(Raw records)
-----

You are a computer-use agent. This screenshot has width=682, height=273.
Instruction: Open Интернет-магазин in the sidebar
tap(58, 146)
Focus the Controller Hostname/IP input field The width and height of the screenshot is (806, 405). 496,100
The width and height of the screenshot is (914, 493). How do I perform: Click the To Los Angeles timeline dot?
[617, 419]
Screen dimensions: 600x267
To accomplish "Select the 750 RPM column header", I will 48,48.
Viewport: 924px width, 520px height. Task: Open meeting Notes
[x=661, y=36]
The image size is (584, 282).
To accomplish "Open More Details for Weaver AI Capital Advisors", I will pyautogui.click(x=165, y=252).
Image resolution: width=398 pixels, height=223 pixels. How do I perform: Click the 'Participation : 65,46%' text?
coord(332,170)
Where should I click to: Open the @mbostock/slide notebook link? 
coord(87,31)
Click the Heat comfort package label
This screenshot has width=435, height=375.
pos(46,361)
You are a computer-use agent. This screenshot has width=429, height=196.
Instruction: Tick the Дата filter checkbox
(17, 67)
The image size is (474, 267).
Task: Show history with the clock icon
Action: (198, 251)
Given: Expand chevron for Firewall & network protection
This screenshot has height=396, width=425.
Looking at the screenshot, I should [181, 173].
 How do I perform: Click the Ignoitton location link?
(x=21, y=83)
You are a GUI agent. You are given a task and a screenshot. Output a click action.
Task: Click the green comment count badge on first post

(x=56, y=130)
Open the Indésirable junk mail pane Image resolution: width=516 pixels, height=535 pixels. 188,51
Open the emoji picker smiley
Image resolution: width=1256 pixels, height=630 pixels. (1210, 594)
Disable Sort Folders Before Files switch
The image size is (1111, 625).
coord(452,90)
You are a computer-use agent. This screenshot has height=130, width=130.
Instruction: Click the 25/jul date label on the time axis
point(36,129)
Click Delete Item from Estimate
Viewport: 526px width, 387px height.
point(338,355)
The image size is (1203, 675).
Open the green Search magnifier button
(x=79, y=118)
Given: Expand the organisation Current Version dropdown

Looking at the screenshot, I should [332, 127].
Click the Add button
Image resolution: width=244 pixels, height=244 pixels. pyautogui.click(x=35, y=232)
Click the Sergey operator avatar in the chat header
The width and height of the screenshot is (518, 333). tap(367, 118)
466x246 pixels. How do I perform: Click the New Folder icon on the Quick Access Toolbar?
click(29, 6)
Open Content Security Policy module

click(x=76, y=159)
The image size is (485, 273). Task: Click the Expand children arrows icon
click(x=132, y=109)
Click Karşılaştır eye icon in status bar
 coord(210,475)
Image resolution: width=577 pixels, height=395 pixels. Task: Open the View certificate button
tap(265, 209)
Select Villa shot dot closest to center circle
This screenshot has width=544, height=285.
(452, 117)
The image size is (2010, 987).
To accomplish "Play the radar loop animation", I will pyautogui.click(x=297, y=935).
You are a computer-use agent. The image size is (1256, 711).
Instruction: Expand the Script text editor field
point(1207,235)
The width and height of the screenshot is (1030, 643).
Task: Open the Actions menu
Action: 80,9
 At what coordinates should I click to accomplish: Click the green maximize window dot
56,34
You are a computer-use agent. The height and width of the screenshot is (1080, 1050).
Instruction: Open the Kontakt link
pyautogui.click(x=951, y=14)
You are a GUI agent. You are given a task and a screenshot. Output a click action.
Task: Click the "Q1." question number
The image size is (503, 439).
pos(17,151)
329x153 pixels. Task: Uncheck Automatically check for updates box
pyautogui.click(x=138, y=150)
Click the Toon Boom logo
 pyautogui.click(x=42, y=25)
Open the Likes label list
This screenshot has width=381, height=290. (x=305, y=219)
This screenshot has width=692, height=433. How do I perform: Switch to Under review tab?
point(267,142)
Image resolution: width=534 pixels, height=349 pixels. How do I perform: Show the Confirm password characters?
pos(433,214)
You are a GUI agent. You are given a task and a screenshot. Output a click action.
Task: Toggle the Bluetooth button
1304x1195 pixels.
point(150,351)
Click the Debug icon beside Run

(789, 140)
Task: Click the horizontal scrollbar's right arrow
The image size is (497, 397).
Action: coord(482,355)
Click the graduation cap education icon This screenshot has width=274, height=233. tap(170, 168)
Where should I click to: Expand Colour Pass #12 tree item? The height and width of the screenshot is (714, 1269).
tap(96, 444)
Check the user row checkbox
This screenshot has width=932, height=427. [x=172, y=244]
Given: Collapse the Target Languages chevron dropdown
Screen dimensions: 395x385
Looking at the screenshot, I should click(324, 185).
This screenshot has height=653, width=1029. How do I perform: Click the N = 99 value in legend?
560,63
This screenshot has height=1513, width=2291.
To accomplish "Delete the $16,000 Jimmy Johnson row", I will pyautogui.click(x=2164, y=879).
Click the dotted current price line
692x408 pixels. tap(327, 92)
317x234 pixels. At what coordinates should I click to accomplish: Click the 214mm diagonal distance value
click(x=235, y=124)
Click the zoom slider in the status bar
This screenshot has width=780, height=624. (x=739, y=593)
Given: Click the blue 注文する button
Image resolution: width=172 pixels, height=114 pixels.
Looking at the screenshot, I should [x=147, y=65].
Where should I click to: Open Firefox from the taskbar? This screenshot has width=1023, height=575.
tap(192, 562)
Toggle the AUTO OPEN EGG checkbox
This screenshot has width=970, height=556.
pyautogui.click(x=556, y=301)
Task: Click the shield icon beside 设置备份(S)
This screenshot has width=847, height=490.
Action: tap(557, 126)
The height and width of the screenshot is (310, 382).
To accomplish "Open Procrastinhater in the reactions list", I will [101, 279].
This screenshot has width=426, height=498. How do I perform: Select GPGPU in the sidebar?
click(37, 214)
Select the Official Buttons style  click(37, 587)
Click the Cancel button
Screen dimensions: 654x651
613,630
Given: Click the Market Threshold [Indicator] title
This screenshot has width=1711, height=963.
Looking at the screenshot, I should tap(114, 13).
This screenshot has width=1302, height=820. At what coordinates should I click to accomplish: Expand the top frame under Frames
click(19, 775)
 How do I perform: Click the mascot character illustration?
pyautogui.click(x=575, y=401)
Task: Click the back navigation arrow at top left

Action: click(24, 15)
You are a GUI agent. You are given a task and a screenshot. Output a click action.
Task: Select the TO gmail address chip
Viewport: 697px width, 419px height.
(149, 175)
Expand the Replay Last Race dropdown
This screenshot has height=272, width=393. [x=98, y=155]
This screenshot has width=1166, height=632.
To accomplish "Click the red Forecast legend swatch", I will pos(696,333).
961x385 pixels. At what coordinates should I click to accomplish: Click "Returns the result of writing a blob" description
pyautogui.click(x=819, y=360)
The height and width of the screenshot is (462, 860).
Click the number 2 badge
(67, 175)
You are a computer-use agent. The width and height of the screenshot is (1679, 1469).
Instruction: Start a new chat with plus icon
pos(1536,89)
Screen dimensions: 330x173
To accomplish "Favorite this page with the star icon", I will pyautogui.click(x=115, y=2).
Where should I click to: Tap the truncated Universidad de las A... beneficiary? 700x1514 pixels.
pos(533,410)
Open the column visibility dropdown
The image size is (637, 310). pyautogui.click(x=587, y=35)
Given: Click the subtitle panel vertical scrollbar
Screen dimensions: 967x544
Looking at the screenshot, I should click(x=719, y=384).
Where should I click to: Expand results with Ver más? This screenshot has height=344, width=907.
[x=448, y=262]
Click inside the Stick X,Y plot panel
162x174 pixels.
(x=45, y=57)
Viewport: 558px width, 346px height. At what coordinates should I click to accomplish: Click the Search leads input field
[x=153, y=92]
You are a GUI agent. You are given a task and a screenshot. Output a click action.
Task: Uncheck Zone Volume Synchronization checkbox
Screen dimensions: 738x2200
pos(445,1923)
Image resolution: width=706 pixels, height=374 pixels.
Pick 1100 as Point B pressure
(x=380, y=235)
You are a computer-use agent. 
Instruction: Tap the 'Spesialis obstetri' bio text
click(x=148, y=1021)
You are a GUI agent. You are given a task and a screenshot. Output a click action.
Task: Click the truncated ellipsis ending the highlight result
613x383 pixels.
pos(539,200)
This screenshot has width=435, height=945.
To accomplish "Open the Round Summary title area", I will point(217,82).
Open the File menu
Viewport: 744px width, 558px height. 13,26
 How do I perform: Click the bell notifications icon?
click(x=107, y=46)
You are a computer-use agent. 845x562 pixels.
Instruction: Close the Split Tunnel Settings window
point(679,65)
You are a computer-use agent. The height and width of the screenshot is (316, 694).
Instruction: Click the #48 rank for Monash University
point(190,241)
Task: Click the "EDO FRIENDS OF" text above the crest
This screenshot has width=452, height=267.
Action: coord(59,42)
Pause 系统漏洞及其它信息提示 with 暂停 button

-----

In the rows above, take the stretch from the line containing "maximize window dot" through the line containing "pyautogui.click(x=951, y=14)" and replace "green" with "yellow". Give back only those lines, with everything else unchanged.

 At what coordinates should I click to accomplish: Click the yellow maximize window dot
56,34
You are a computer-use agent. The height and width of the screenshot is (1080, 1050).
Instruction: Open the Kontakt link
pyautogui.click(x=951, y=14)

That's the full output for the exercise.